## CHALLENGE A
In the listing, swap "GUI agent" for "UI agent" across the stretch from the line containing "Viewport: 747px width, 902px" through the end of the listing, changing nothing else. Return only those lines.

## QUOTED PASSAGE
>> Begin
So I would say that I would look at those things as part of the stabilizing. By the way, if you want to just buy ripple, the people who make ripple make it to be like half and half. I think the people that hate it hate it because it doesn't have a lot of extra sugar, so it doesn't actually sweeten well at creams, and so they thought it was a one-to-one replacer for their other non-dairy liquid creamers, which are all fairly sweet. If you like it on the sweet side, take one of the ones that already has some sugar added, like almond breeze or so delicious, or one of these things. Although I don't know that so delicious necessarily has sugar.

[15:21]

Anyway, look into it. Elizabeth writes in about pig milk. How was it? We haven't talked about pig milk in a long time. How long ago was pig milk?

[15:30]

I don't know. Remember? I don't think I've ever heard you say the words pig milk. You think it was back in Jackie Molecules days? Maybe.

[15:36]

Uh on a previous episode, the question of pig milk came up, specifically why, and I've thought about this a lot, by the way, so I have my own reasons. We'll see what you say. Uh, specifically why cow, sheep, and goat milk uh are things, but not pig milk. I've never heard anything else on the show about it, but I might have missed it. Over Thanksgiving, I thought to ask my mom, who grew up on a dairy farm in central Kentucky, and also raised some pigs.

[15:56]

Her thoughts. It would just take too long to milk a pig. Cows, sheep, and goats, sheep. And goats typically only have one to three babies at a time, and a few teets that produce plenty of milk. Pigs have whole litters of ten or so, and many teets that each produce a small amount of milk.

[16:12]

It'd take all day to milk a sow. Hope that provides some closure on the pig milk issue. It does. Actually, it's interesting. I never thought about the fact that because they're smaller and there's so many of them, they'd be much harder to do, versus ones that are like concentrated in more udder-like situation.
>> End
## CHALLENGE B
In the podcast transcript about pig milk, where did Elizabeth's mom grow up?

[Collected data entries]
>> Begin
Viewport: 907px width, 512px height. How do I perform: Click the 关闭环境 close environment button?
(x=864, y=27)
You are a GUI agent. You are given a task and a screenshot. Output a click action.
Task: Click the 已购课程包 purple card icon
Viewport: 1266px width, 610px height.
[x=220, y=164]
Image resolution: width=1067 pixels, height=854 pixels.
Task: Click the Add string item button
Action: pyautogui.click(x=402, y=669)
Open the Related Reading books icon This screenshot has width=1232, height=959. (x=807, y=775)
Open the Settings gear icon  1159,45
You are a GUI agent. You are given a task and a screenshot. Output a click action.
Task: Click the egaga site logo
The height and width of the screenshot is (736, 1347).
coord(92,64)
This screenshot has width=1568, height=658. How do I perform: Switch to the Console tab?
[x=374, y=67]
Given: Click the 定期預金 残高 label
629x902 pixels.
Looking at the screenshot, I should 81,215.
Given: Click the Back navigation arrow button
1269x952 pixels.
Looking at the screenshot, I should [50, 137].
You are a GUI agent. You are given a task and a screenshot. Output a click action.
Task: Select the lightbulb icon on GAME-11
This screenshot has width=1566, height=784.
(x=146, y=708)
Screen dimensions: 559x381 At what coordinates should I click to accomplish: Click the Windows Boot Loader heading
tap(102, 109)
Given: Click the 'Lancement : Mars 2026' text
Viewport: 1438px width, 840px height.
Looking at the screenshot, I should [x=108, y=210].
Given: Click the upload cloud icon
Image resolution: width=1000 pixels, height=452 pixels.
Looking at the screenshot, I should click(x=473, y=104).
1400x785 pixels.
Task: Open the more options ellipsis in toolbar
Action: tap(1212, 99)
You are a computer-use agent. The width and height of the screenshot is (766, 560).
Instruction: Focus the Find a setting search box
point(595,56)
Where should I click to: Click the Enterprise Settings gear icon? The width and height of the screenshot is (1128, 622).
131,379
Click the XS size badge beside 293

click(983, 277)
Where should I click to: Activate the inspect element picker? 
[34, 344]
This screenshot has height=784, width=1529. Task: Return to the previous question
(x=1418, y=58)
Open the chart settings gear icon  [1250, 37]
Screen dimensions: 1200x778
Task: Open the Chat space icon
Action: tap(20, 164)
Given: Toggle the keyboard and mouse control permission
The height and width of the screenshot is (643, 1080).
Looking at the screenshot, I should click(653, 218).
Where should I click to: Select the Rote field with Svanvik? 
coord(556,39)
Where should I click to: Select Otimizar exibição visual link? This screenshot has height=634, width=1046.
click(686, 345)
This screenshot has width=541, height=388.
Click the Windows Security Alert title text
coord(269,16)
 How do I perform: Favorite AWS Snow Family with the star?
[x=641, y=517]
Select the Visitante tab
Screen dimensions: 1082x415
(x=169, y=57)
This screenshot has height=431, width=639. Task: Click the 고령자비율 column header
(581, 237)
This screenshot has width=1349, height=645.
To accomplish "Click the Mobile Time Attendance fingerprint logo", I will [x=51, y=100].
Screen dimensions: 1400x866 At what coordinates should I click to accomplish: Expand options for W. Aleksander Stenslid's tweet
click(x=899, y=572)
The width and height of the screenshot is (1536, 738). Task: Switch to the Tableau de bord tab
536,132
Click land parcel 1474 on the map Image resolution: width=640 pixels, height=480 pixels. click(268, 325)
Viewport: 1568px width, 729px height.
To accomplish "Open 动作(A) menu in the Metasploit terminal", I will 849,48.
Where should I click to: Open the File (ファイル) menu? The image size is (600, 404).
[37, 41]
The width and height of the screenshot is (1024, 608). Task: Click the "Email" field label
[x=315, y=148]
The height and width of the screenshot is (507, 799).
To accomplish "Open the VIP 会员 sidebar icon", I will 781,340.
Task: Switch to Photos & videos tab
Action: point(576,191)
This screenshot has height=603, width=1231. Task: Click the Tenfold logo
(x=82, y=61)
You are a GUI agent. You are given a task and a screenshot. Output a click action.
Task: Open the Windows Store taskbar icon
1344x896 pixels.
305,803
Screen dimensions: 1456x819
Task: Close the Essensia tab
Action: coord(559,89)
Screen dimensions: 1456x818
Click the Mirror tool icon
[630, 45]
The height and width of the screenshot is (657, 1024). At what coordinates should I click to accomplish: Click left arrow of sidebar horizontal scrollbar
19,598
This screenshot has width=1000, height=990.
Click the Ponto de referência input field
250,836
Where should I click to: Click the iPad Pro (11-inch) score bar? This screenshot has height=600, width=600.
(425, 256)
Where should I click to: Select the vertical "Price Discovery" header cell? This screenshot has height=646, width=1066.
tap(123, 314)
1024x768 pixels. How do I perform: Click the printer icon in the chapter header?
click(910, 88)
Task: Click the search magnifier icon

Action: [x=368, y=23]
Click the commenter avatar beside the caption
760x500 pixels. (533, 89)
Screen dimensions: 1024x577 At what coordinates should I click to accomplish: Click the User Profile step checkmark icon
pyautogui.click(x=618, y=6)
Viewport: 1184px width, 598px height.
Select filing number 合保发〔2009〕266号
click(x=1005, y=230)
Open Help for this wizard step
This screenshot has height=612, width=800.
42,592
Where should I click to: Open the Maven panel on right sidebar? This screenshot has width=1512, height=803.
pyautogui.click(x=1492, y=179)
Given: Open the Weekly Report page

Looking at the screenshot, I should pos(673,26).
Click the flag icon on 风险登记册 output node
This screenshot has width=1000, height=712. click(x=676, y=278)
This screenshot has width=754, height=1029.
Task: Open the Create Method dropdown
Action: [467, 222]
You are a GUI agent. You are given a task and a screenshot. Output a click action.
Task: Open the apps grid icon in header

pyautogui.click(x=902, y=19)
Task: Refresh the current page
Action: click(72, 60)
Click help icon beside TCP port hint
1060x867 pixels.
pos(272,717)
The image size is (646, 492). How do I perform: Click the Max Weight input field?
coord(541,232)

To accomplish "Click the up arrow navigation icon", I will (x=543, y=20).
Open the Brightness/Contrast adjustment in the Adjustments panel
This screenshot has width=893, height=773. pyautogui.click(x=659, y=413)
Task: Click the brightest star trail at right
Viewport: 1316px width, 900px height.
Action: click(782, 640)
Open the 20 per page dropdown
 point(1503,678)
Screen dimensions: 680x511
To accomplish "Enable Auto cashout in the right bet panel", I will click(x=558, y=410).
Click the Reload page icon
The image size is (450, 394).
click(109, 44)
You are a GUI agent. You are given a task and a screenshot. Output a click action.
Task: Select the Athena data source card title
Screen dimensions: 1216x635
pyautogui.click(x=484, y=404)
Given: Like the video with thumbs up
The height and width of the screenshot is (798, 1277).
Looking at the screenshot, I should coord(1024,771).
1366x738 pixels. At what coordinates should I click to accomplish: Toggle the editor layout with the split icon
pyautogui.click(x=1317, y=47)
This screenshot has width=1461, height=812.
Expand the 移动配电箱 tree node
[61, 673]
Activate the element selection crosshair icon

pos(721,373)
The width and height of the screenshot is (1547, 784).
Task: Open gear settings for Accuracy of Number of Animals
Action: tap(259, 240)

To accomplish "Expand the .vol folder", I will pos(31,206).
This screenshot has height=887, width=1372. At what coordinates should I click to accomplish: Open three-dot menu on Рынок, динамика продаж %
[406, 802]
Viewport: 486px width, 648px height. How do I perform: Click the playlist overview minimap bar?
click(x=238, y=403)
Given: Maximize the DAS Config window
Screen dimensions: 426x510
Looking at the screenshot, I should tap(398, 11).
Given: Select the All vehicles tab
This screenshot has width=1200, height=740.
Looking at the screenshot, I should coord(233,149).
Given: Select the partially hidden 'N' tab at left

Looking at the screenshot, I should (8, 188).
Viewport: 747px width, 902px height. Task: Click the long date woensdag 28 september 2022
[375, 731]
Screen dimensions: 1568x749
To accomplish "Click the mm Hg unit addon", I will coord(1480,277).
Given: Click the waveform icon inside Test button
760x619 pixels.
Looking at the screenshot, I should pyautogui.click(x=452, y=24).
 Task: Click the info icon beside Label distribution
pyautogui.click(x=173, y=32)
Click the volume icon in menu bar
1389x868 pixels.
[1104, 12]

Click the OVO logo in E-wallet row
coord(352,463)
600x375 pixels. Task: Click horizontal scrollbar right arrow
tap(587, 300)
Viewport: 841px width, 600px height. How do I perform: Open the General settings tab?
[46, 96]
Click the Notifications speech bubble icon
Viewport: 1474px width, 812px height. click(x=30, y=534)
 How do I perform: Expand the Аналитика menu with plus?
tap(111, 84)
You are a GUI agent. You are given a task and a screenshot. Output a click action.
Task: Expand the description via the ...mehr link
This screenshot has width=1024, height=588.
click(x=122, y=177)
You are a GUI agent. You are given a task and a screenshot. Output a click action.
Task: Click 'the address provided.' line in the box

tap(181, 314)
>> End
## EXERCISE RESPONSE A
Viewport: 747px width, 902px height. Task: Click the long date woensdag 28 september 2022
[375, 731]
Screen dimensions: 1568x749
To accomplish "Click the mm Hg unit addon", I will coord(1480,277).
Given: Click the waveform icon inside Test button
760x619 pixels.
Looking at the screenshot, I should pyautogui.click(x=452, y=24).
 Task: Click the info icon beside Label distribution
pyautogui.click(x=173, y=32)
Click the volume icon in menu bar
1389x868 pixels.
[1104, 12]

Click the OVO logo in E-wallet row
coord(352,463)
600x375 pixels. Task: Click horizontal scrollbar right arrow
tap(587, 300)
Viewport: 841px width, 600px height. How do I perform: Open the General settings tab?
[46, 96]
Click the Notifications speech bubble icon
Viewport: 1474px width, 812px height. click(x=30, y=534)
 How do I perform: Expand the Аналитика menu with plus?
tap(111, 84)
You are a UI agent. You are given a task and a screenshot. Output a click action.
Task: Expand the description via the ...mehr link
This screenshot has width=1024, height=588.
click(x=122, y=177)
You are a UI agent. You are given a task and a screenshot. Output a click action.
Task: Click 'the address provided.' line in the box

tap(181, 314)

## EXERCISE RESPONSE B
On a dairy farm in central Kentucky.